Galli knows this is why they support him. He is arguing it is not a good enough reason. The letter doesn’t address this argument at all. They just say, “Yep, that’s why we support him.” In debate, this kind of mistake would be enough to make you lose the round.

But perhaps most egregiously, the open letter commits a false analogy. It doesn’t defend Trump’s behavior or character, essentially admitting that Galli is right about that. Instead, it defends its signatories’ embrace of Trump by citing the way that Jesus embraced tax collectors and sinners.

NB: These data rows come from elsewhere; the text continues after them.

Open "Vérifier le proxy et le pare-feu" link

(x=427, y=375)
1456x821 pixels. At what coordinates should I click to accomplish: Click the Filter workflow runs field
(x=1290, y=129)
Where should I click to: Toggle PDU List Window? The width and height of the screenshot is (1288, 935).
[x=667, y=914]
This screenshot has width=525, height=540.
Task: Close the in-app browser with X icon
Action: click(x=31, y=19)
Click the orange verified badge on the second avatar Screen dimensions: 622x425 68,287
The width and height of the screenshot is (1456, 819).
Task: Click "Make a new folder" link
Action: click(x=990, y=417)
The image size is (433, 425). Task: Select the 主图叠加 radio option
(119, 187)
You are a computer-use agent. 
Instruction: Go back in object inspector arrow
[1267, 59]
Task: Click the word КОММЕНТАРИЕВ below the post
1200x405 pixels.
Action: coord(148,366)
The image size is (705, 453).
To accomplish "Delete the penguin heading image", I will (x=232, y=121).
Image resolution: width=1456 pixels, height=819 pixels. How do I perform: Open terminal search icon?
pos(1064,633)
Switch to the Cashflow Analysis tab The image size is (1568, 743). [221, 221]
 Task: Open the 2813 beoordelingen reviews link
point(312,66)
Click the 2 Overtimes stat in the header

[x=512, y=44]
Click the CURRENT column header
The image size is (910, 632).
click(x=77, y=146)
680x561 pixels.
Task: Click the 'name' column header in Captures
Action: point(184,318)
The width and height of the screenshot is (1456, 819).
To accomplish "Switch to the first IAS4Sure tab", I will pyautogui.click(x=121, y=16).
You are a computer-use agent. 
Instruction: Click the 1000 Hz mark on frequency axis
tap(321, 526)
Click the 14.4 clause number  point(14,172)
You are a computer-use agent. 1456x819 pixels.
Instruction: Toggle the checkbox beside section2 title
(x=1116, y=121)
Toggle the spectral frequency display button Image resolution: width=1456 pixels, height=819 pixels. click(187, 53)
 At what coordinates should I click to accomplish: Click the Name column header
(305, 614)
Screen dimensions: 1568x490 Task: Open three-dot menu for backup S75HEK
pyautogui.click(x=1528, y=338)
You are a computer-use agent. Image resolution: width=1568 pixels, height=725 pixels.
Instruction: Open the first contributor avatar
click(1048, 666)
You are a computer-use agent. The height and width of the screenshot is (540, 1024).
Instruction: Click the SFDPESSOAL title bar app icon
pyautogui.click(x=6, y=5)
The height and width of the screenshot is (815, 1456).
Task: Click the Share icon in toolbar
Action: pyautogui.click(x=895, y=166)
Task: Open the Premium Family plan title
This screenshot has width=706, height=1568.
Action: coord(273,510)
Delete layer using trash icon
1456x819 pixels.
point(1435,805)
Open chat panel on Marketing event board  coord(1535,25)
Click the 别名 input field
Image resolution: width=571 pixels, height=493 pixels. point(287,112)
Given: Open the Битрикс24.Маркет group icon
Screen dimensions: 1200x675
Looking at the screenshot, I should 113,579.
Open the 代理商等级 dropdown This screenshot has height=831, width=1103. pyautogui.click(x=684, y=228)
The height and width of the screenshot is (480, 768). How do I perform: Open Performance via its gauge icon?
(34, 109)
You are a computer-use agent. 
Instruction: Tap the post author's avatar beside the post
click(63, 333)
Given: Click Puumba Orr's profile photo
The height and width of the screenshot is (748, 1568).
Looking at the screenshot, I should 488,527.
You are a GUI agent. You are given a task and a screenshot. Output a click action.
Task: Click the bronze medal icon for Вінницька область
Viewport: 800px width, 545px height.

“We are proud to be numbered among those in history who, like Jesus, have been pretentiously accused of having too much grace for tax collectors and sinners, and we take deeply our personal responsibility to render unto Caesar what is Caesar’s — our public service.”

Alexander Andreyevich Ivanov/wikimedia commons

Christ’s Appearance to Mary Magdalene after the Resurrection

Source: Alexander Andreyevich Ivanov/wikimedia commons

While I am no biblical scholar, I have had my share of theology and bible courses…and I know that Jesus would not have recommended putting Mary Magdalene (a prostitute with whom he associated) in charge of the Roman government. Jesus ministered to social outcacts because he cared about the them; he granted sinners “grace” because they were repentant. Trump, by his own admission, is neither. The example of the Biblical Jesus does call evangelicals to minster to sinners, to not cast them aside like socieity has, to forgive them if they are repentant. It does not, however, call evangelicals to put unrepentent sinners in charge of the government, or to ignore or make excuses for their sinful behavior. The analogy simply does not hold.

None of this, of course, will heal the divie that is now happening within the evangelical movement. But it should help us all identify these kinds of logical fallacies when we see them.